A Medical Device Daily

Genzyme (Cambridge, Massachusetts) said it has entered a license agreement with Massachusetts General Hospital (MGH; Boston) and the Dana-Farber Cancer Institute (DFCI; also Boston) to obtain exclusive, worldwide diagnostic rights to their discovery of gene mutations recently found in some patients with non-small-cell lung cancer.

The presence of these mutations, or markers, discovered in the epidermal growth factor receptor (EGFR) gene, has been shown to correlate with clinical response to certain drugs used in treating non-small cell lung cancer. Through this license, Genzyme will develop and market a diagnostic test for the EGFR markers that can be used to help identify patients who are most likely to respond to targeted lung cancer therapies, including Tarceva (erlotinib) and Iressa (gefitinib).

Responses to these drugs have been found to be positive in those patients identified as having specific EGFR gene mutations, Genzyme said. Its new test is designed to identify patients with those specific EGFR gene mutations, predict the responses to those drugs found to clinically correlate with such mutations and, ultimately, help extend the lives of patients undergoing therapy.

Genzyme said it expects to launch its EGFR mutation test later this year.

The discovery of the EGFR mutations was made by researchers at Dana-Farber and MGH who analyzed tumor samples from lung cancer patients who had responded to tyrosine kinase inhibitors of EGFR. According to their published studies, the majority of patients who had the mutations responded to the therapy, while those who did not have the EGFR mutations did not respond.

“We are eager for this technology to be widely available to physicians and their lung cancer patients, as it can help identify those who are likely to dramatically respond and survive for extended periods of time with a relatively benign treatment,” said Bruce Johnson, MD, director of the Lowe Center for Thoracic Oncology at Dana-Farber, who was involved in the discovery of the EGFR mutation.

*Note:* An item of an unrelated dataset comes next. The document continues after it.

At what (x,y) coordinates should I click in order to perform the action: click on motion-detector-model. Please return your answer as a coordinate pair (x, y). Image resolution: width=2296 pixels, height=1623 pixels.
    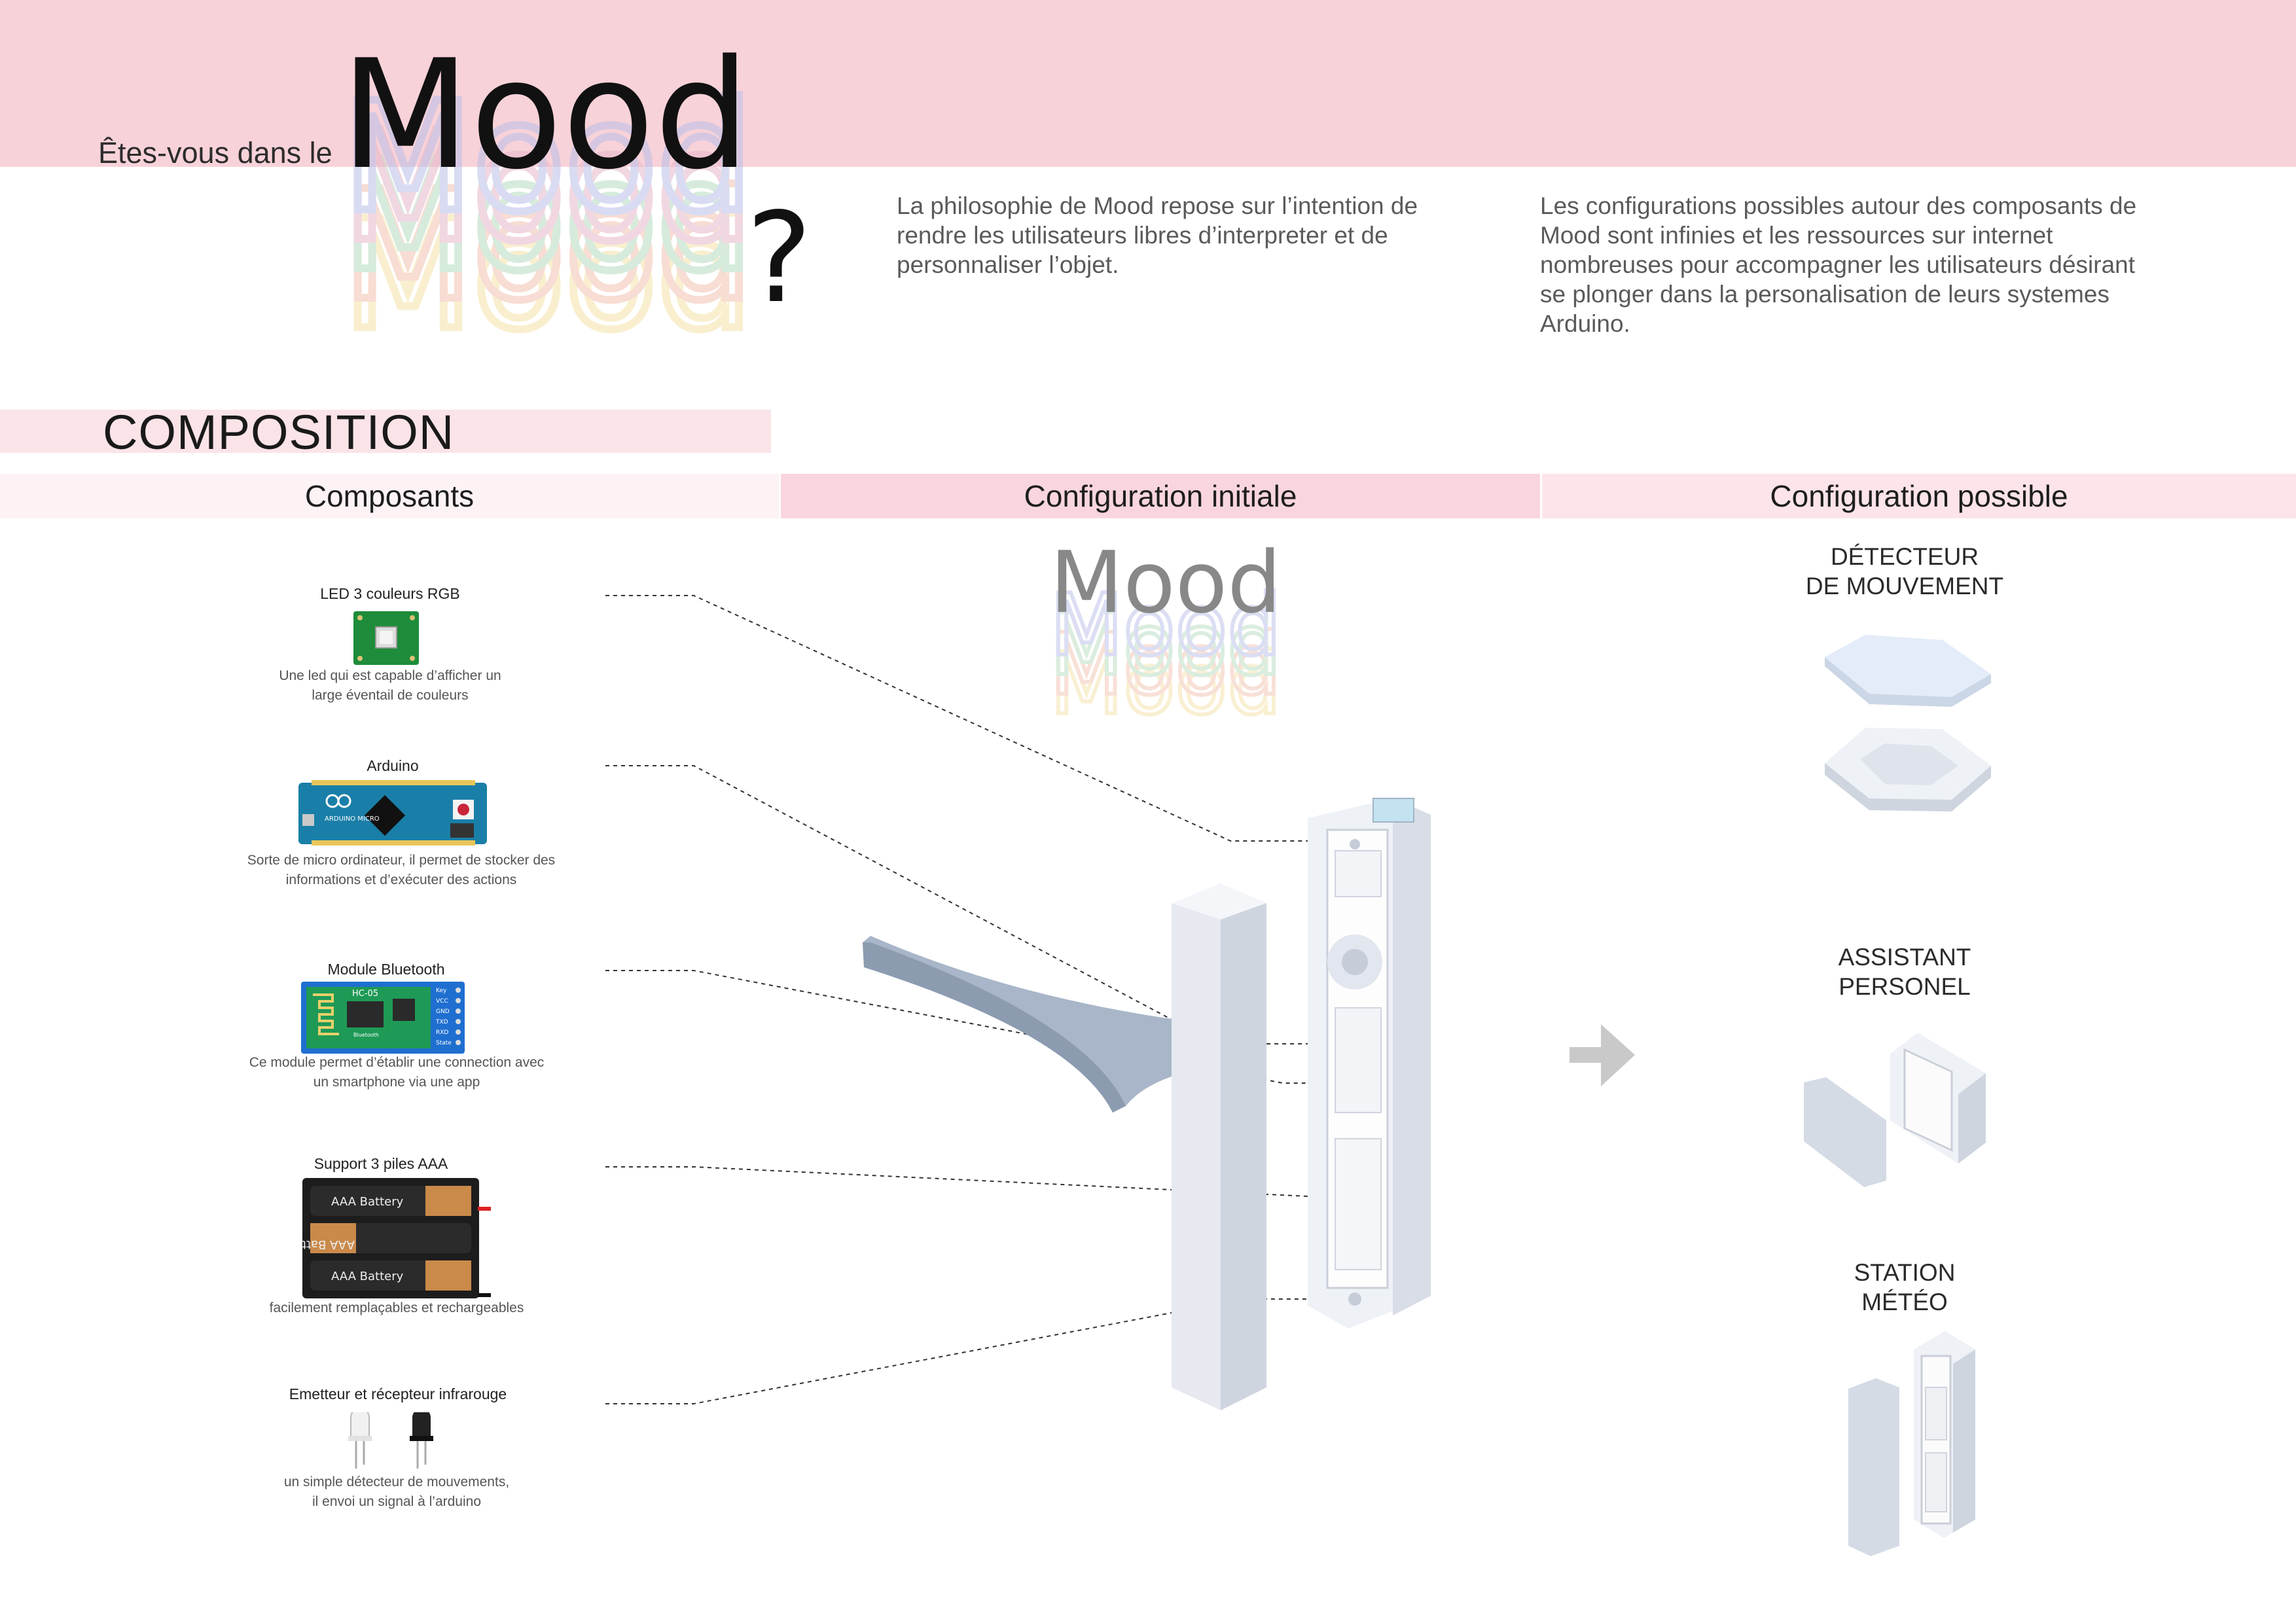
    Looking at the image, I should click on (1908, 724).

In other grants/contracts news:

Berlex (Montville, New Jersey), a U.S. affiliate of Schering AG (Berlin) said the company has been awarded a new contract by Premier (San Diego), a group purchasing organization, to provide contrast media for MRI to members of the Premier network.

The new contract extends the nearly decade-long relationship between the two companies. Under the terms of the agreement, Berlex will provide Premier members access to Magnevist (gadopentetate dimeglumine) Injection, a contrast media for enhanced MRI.

The value of the contract is estimated to be in excess of $40 million annually.

Affiliated Computer Services (ACS; Dallas), a provider of business process and information technology outsourcing solutions, said that it has been awarded a contract by the Ohio Bureau of Workers’ Compensation (BWC) to provide pharmacy benefits management (PBM) services. The two-year contract is valued at $4.75 million and includes a pair of two-year options.

ACS will provide BWC with pharmaceutical claims processing, drug utilization review, real-time utilization management, and prior authorization services using the company’s proprietary SmartPA solution. ACS also will provide helpdesk and clinical call center services, and the design and maintenance of a maximum allowable costs list.

ACS first began providing PBM services to the BWC in 2002.